The toddler enjoys playing with others. When she is excited, she lets out the cutest little high pitched stuttering squeal. It reminds me of the dolphin from Flipper. (I wrote in the bio that I am old.)
I first heard it in her excitement at learning the cat was near. For a while it was the cat’s warning sign the new walker was on her way.
It comes out while horseplaying. The best, is chasing her around the house saying, “I am going to tickle you!” She does her dolphin squeal and runs away. I had a proud dad moment when she paused to try and close a door behind her to impede my chase. Great tactic.
Over the weekend, we attended a baby shower. The hosts have a friendly dog who stands just under eye-level for the toddler. The dog licked Fleur’s face because, naturally, there was food still on it. That. THAT. Got the longest squeal I have heard yet. And a quarter hour of following the dog around trying to get in her face and receive another face lick.
I am finding the kiddo is a daredevil. Things I kind of expected to be shocking and make her scared don’t. She instead lets out a squeal and wants more. Greaaaaaaaaaaat. Dopamine addict.
Fleur has gleeful look when adults make weird sounds before doing something funny. Nose boops, tickles, and the like. She loves the stuff from people she likes. And doing it well, is a good way into her favorite people list.
Dopamine is thought of as the reward neurotransmitter. But, it is more complicated. It is what we get anticipating a reward. Say, you are playing a video game, dopamine surges to ensure you focus and persevere to achieve the level or match.
The noise right before tells her it is coming. Classical conditioning pairs a neutral stimulus with a desired one. The prior one is neutral the first time, but after she has paired it with the desired stimulus and anticipates the desired one. It seems like she enjoys the anticipation almost as much.

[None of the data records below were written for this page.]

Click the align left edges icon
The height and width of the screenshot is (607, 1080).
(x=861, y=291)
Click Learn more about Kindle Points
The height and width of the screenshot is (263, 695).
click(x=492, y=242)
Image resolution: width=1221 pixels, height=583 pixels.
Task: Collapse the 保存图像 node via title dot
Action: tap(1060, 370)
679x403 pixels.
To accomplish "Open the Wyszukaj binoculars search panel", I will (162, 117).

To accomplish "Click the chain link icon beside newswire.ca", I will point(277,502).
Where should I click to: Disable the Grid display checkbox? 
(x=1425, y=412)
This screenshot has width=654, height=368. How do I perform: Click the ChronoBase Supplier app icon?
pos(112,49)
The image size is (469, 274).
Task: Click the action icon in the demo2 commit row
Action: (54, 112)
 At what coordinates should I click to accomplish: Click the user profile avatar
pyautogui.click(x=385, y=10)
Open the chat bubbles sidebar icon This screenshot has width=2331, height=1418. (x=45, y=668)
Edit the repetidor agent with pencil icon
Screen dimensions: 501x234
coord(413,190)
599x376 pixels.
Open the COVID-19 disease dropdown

In getting mobile and manipulating objects, she is learning to use operant conditioning as well. She exerts her will on the world around her. This takes the form of doing the same thing over and over both using the same technique to confirm it works and adjusting to see what might work better. The other day she was trying to get into my tablet and tapping different spots to see how it reacted. You could see the Scientific Method in action: hypothesis, design test, execute test, evaluate result, new hypothesis.
Something I never thought about in university psychology classes was the impressive nature of linking things into causal chains. If this, then that. Over and over. Both forms of conditioning require understanding causation. The sponge that is Fleur’s brain seems to seek out understanding causation. And happiness to me is creating an environment for her try things and figure out how they work.